*Текст упражнения*
Материальная и коммуникационная стороны жизни резко двинулись вперед, и это их выдвижение потребовало от людей таких затрат энергии, интеллектуальных ресурсов и воли, что ни на что другое их больше уже не хватило. Все вокруг человека проходило крайне активный апгрейд: средства передвижения, средства связи, средства добычи ресурсов, средства спасения жизни, средства уничтожения жизни… Но в отношении самого себя человек не видел никакой нужды в апгрейде. По умолчанию полагалось: тот, кто есть часть от части великой цивилизации, кто производит все эти выдающиеся технодевайсы и пользуется ими, тот и сам уже и велик, и цивилизован. По умолчанию полагалось, что этика сама по себе двигается вслед за техникой. Однако в этом и состояла главная системная ошибка эволюционной идеи. На этой ошибке и споткнулось будущее.
В западном мире к началу XXI века сложилось так, что этические идеи и ценности не только не встали вровень с технической и коммуникационной эволюцией, но и в качестве организующих оснований вообще перестали играть какую-то активную роль. Этическое сделалось незаметным.

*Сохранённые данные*
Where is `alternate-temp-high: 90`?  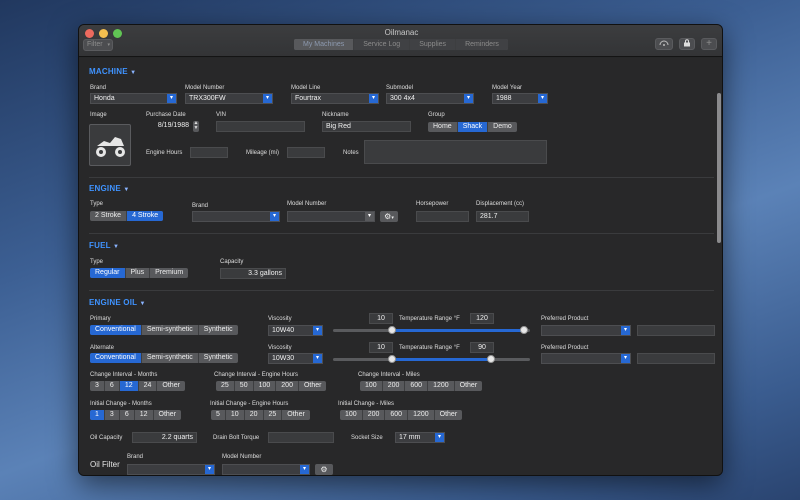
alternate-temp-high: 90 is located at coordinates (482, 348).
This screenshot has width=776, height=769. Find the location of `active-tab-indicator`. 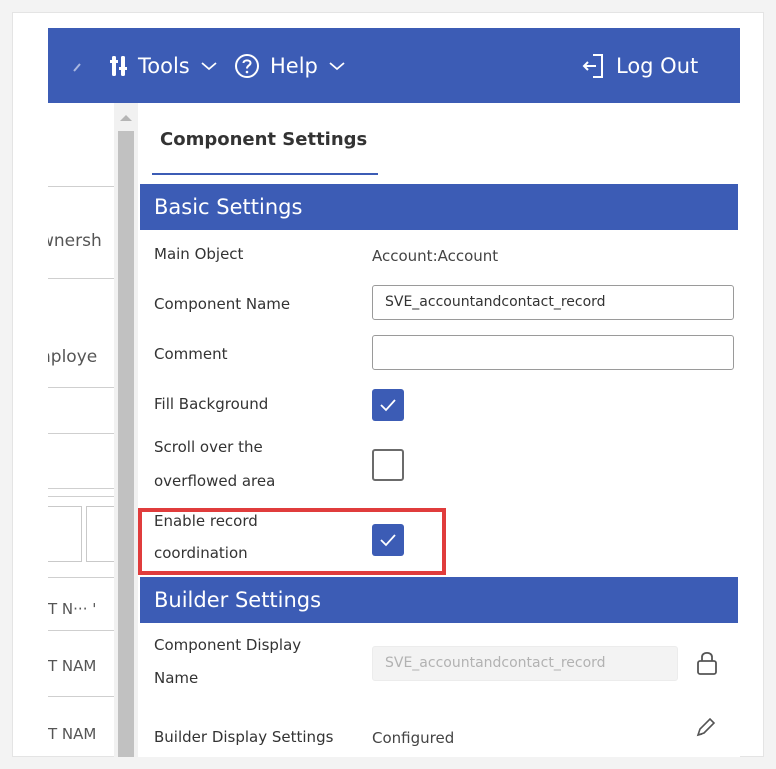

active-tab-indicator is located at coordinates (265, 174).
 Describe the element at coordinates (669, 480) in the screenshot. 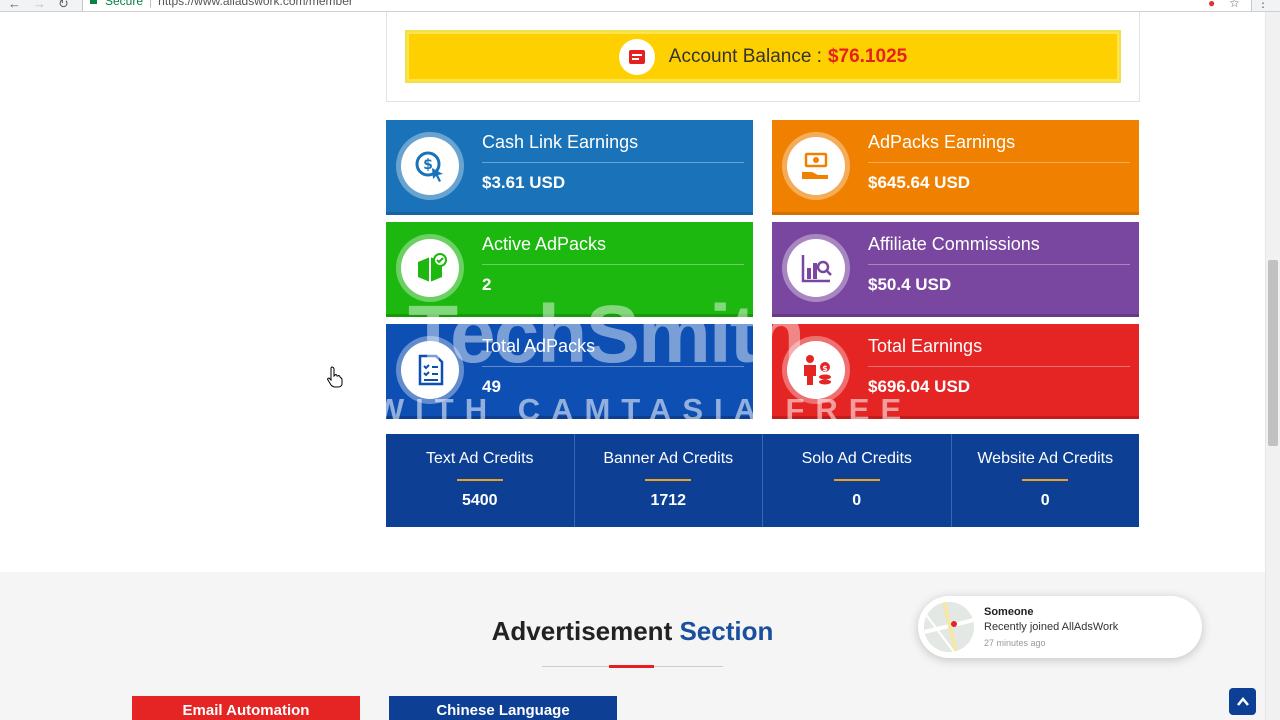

*Что сделать A*
Что, согласно тексту об этике и технике, полагалось по умолчанию в отношении этики?
*Что сделать B*
Продолжите текст об этике и технике, начав сразу после фразы «Этическое сделалось незаметным».

*Письменный ответ A*
Что этика сама по себе двигается вслед за техникой.

*Письменный ответ B*
***
Чем по преимуществу всегда было этическое для западного мира? Прежде всего, оно было антропоцентризмом: человек как собирающая точка бытия. Человек всегда цель, а не средство (И. Кант). Разумеется, не просто человек как видовая и социальная единица, а расположенный к самосовершенствованию субъект. Самосозидающийся субъект. Существо внутренне свободное и способное проектировать из этой свободы идеи и представления. Создатель утопий, создатель будущего.
Фото: Дмитрий Духанин / Коммерсантъ
Да, кроме этой свободной субъектности было в этическом измерении еще немало чего. И сострадание, и справедливость. Но такое встречалось и в других, не западных этических системах. Для буддизма сострадание — это, наверное, ведущая добродетель. Но ведущее в западной этике, ее организующее ядро — свободная субъектность.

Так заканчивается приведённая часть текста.